Porté par la nouvelle ministre des outre-mer, Naïma Moutchou, le texte a été massivement adopté à main levée et est désormais entre les mains de l’Assemblée nationale. Malgré ce soutien clair aux quinze mesures techniques proposées par le gouvernement, les débats ont mis en lumière les frustrations des élus ultramarins. Beaucoup d’entre eux se sont d’ailleurs abstenus. Ils espéraient une loi plus ambitieuse pour défendre le pouvoir d’achat, renforcer la transparence et stimuler la concurrence dans ces territoires, des sujets centraux lors des manifestations qui ont secoué la Martinique à l’automne 2024. L’Insee révèle que l’écart de prix pour les produits alimentaires peut atteindre jusqu’à 42 % entre l’outre-mer (Guadeloupe et Martinique en tête) et la France métropolitaine. En Guadeloupe, les prix alimentaires ont grimpé de 35 % en une décennie.

Micheline Jacques, sénatrice (Les Républicains) de Saint-Barthélemy et rapporteuse du projet de loi, le qualifie « d’outil de communication » et alerte sur les « faux espoirs » qu’il pourrait engendrer. Le constat est similaire chez les socialistes, où Catherine Conconne, sénatrice de Martinique, dénonce une occasion manquée.
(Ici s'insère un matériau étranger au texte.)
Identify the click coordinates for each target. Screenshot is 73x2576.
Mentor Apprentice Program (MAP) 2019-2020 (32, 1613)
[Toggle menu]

Selon elle, cette « loi-extincteur » ne parviendra pas à éteindre le feu de la vie chère, car elle « n’a pas pris en compte le problème des revenus ». Naïma Moutchou a défendu le choix du gouvernement de ne pas intervenir « dans le champ social et budgétaire », estimant que la question des revenus devait se résoudre « dans la durée ».

Un signal fort des réserves du Sénat a été la suppression de l’une des mesures phares : l’exclusion des frais de transport du calcul du seuil de revente à perte (SRP). Cette disposition visait à réduire les prix en rayon, notamment pour les produits de première nécessité. Cependant, les sénateurs craignent qu’elle ne renforce la position dominante des grands distributeurs. Autre point de discorde majeur : la mise en place d’un mécanisme de « péréquation » pour réduire les « frais d’approche » des produits de première nécessité, très élevés en outre-mer. Le gouvernement a refusé d’associer l’État à ce mécanisme, provoquant la suppression de la mesure par le Sénat. Naïma Moutchou a reconnu que le projet de loi risquait « d’être vidé de sa substance ».

Néanmoins, les sénateurs ont soutenu le renforcement du « bouclier qualité-prix » (BQP), qui vise désormais une réduction effective de l’écart de prix avec l’Hexagone. Ils ont également accordé aux préfets d’outre-mer la possibilité de réguler temporairement les prix en cas de crise. Enfin, le texte intègre un volet sur la transparence, imposant aux entreprises des exigences de transmission de données sur leurs marges et leurs comptes, avec des sanctions à la clé. Un amendement socialiste subordonnant l’octroi d’aides publiques au respect de la publication des comptes sociaux a été adopté.